=== Provided records ===
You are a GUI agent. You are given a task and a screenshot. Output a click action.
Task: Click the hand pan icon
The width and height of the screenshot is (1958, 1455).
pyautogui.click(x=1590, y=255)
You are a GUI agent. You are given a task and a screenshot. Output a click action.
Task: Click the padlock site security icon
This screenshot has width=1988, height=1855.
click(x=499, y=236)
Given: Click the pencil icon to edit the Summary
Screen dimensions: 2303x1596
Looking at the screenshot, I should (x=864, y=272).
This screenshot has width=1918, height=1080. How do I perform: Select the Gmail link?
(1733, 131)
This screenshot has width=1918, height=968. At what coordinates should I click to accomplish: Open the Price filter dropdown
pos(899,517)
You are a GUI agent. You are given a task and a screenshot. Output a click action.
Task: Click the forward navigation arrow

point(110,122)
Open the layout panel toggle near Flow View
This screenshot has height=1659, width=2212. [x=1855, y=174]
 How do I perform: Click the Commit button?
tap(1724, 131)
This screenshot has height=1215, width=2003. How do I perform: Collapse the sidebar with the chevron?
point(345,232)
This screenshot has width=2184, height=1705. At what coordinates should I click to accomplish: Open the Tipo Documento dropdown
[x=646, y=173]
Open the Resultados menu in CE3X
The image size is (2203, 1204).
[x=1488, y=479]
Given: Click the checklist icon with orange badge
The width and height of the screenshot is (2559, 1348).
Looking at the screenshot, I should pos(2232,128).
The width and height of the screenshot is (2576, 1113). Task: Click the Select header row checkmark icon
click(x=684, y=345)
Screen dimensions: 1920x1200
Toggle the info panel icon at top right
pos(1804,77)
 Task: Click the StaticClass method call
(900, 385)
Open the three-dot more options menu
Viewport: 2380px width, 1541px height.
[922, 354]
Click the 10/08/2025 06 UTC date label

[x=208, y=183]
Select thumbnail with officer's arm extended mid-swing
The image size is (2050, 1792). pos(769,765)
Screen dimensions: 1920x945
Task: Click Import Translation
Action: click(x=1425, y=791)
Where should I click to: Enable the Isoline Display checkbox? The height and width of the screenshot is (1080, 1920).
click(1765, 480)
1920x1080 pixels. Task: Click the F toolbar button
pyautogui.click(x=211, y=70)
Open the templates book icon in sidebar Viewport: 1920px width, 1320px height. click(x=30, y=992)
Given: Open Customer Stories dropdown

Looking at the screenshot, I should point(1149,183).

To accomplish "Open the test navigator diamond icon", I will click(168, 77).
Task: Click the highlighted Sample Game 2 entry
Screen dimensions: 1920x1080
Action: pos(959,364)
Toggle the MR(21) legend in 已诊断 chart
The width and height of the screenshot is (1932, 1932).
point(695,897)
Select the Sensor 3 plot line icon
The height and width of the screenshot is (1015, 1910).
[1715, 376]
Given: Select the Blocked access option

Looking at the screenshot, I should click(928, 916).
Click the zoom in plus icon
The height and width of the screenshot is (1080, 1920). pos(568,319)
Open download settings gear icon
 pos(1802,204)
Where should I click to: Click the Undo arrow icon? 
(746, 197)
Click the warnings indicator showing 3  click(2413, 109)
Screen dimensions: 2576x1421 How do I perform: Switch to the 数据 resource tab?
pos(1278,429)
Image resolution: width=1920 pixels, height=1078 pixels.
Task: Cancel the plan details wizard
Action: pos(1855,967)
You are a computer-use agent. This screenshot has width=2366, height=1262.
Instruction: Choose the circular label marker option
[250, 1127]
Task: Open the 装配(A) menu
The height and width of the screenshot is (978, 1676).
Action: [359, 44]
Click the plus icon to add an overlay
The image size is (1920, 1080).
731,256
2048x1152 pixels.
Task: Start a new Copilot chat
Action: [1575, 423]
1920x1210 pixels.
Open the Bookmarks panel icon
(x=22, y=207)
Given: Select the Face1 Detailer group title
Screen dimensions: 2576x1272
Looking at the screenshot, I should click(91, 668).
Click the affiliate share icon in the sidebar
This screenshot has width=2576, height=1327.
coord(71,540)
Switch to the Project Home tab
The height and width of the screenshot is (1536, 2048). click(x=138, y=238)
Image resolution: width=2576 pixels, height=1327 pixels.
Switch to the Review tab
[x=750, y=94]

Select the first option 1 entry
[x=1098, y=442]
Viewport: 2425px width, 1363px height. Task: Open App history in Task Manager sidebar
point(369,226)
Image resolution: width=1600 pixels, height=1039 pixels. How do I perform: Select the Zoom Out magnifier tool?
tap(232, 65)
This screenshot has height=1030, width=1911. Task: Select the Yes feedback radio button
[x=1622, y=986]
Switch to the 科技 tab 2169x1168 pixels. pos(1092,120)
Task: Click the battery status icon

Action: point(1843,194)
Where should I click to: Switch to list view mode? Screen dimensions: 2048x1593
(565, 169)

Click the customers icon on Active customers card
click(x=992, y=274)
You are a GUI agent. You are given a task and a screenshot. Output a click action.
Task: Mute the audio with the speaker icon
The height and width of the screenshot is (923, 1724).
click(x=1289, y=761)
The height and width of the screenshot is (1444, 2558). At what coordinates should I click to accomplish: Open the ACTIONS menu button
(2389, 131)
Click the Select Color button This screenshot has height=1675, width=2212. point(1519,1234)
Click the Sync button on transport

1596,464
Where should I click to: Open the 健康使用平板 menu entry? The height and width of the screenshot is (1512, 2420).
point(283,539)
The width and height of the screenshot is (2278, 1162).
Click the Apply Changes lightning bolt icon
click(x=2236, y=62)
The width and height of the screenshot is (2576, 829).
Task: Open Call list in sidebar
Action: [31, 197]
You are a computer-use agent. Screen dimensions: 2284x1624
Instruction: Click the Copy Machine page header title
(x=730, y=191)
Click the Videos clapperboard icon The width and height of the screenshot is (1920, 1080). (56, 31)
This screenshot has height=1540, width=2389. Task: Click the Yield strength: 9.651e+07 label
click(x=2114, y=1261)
===
**The problem:** Go through the data above and transcribe every entry exactly.

**Exercise result:**
You are a GUI agent. You are given a task and a screenshot. Output a click action.
Task: Click the hand pan icon
The width and height of the screenshot is (1958, 1455).
pyautogui.click(x=1590, y=255)
You are a GUI agent. You are given a task and a screenshot. Output a click action.
Task: Click the padlock site security icon
This screenshot has width=1988, height=1855.
click(x=499, y=236)
Given: Click the pencil icon to edit the Summary
Screen dimensions: 2303x1596
Looking at the screenshot, I should (x=864, y=272).
This screenshot has width=1918, height=1080. How do I perform: Select the Gmail link?
(1733, 131)
This screenshot has width=1918, height=968. At what coordinates should I click to accomplish: Open the Price filter dropdown
pos(899,517)
You are a GUI agent. You are given a task and a screenshot. Output a click action.
Task: Click the forward navigation arrow

point(110,122)
Open the layout panel toggle near Flow View
This screenshot has height=1659, width=2212. [x=1855, y=174]
 How do I perform: Click the Commit button?
tap(1724, 131)
This screenshot has height=1215, width=2003. How do I perform: Collapse the sidebar with the chevron?
point(345,232)
This screenshot has width=2184, height=1705. At what coordinates should I click to accomplish: Open the Tipo Documento dropdown
[x=646, y=173]
Open the Resultados menu in CE3X
The image size is (2203, 1204).
[x=1488, y=479]
Given: Click the checklist icon with orange badge
The width and height of the screenshot is (2559, 1348).
Looking at the screenshot, I should pos(2232,128).
The width and height of the screenshot is (2576, 1113). Task: Click the Select header row checkmark icon
click(x=684, y=345)
Screen dimensions: 1920x1200
Toggle the info panel icon at top right
pos(1804,77)
 Task: Click the StaticClass method call
(900, 385)
Open the three-dot more options menu
Viewport: 2380px width, 1541px height.
[922, 354]
Click the 10/08/2025 06 UTC date label

[x=208, y=183]
Select thumbnail with officer's arm extended mid-swing
The image size is (2050, 1792). pos(769,765)
Screen dimensions: 1920x945
Task: Click Import Translation
Action: click(x=1425, y=791)
Where should I click to: Enable the Isoline Display checkbox? The height and width of the screenshot is (1080, 1920).
click(1765, 480)
1920x1080 pixels. Task: Click the F toolbar button
pyautogui.click(x=211, y=70)
Open the templates book icon in sidebar Viewport: 1920px width, 1320px height. click(x=30, y=992)
Given: Open Customer Stories dropdown

Looking at the screenshot, I should point(1149,183).

To accomplish "Open the test navigator diamond icon", I will click(168, 77).
Task: Click the highlighted Sample Game 2 entry
Screen dimensions: 1920x1080
Action: pos(959,364)
Toggle the MR(21) legend in 已诊断 chart
The width and height of the screenshot is (1932, 1932).
point(695,897)
Select the Sensor 3 plot line icon
The height and width of the screenshot is (1015, 1910).
[1715, 376]
Given: Select the Blocked access option

Looking at the screenshot, I should click(928, 916).
Click the zoom in plus icon
The height and width of the screenshot is (1080, 1920). pos(568,319)
Open download settings gear icon
 pos(1802,204)
Where should I click to: Click the Undo arrow icon? 
(746, 197)
Click the warnings indicator showing 3  click(2413, 109)
Screen dimensions: 2576x1421 How do I perform: Switch to the 数据 resource tab?
pos(1278,429)
Image resolution: width=1920 pixels, height=1078 pixels.
Task: Cancel the plan details wizard
Action: pos(1855,967)
You are a computer-use agent. This screenshot has width=2366, height=1262.
Instruction: Choose the circular label marker option
[250, 1127]
Task: Open the 装配(A) menu
The height and width of the screenshot is (978, 1676).
Action: [359, 44]
Click the plus icon to add an overlay
The image size is (1920, 1080).
731,256
2048x1152 pixels.
Task: Start a new Copilot chat
Action: [1575, 423]
1920x1210 pixels.
Open the Bookmarks panel icon
(x=22, y=207)
Given: Select the Face1 Detailer group title
Screen dimensions: 2576x1272
Looking at the screenshot, I should click(91, 668).
Click the affiliate share icon in the sidebar
This screenshot has width=2576, height=1327.
coord(71,540)
Switch to the Project Home tab
The height and width of the screenshot is (1536, 2048). click(x=138, y=238)
Image resolution: width=2576 pixels, height=1327 pixels.
Switch to the Review tab
[x=750, y=94]

Select the first option 1 entry
[x=1098, y=442]
Viewport: 2425px width, 1363px height. Task: Open App history in Task Manager sidebar
point(369,226)
Image resolution: width=1600 pixels, height=1039 pixels. How do I perform: Select the Zoom Out magnifier tool?
tap(232, 65)
This screenshot has height=1030, width=1911. Task: Select the Yes feedback radio button
[x=1622, y=986]
Switch to the 科技 tab 2169x1168 pixels. pos(1092,120)
Task: Click the battery status icon

Action: point(1843,194)
Where should I click to: Switch to list view mode? Screen dimensions: 2048x1593
(565, 169)

Click the customers icon on Active customers card
click(x=992, y=274)
You are a GUI agent. You are given a task and a screenshot. Output a click action.
Task: Mute the audio with the speaker icon
The height and width of the screenshot is (923, 1724).
click(x=1289, y=761)
The height and width of the screenshot is (1444, 2558). At what coordinates should I click to accomplish: Open the ACTIONS menu button
(2389, 131)
Click the Select Color button This screenshot has height=1675, width=2212. point(1519,1234)
Click the Sync button on transport

1596,464
Where should I click to: Open the 健康使用平板 menu entry? The height and width of the screenshot is (1512, 2420).
point(283,539)
The width and height of the screenshot is (2278, 1162).
Click the Apply Changes lightning bolt icon
click(x=2236, y=62)
The width and height of the screenshot is (2576, 829).
Task: Open Call list in sidebar
Action: [31, 197]
You are a computer-use agent. Screen dimensions: 2284x1624
Instruction: Click the Copy Machine page header title
(x=730, y=191)
Click the Videos clapperboard icon The width and height of the screenshot is (1920, 1080). (56, 31)
This screenshot has height=1540, width=2389. Task: Click the Yield strength: 9.651e+07 label
click(x=2114, y=1261)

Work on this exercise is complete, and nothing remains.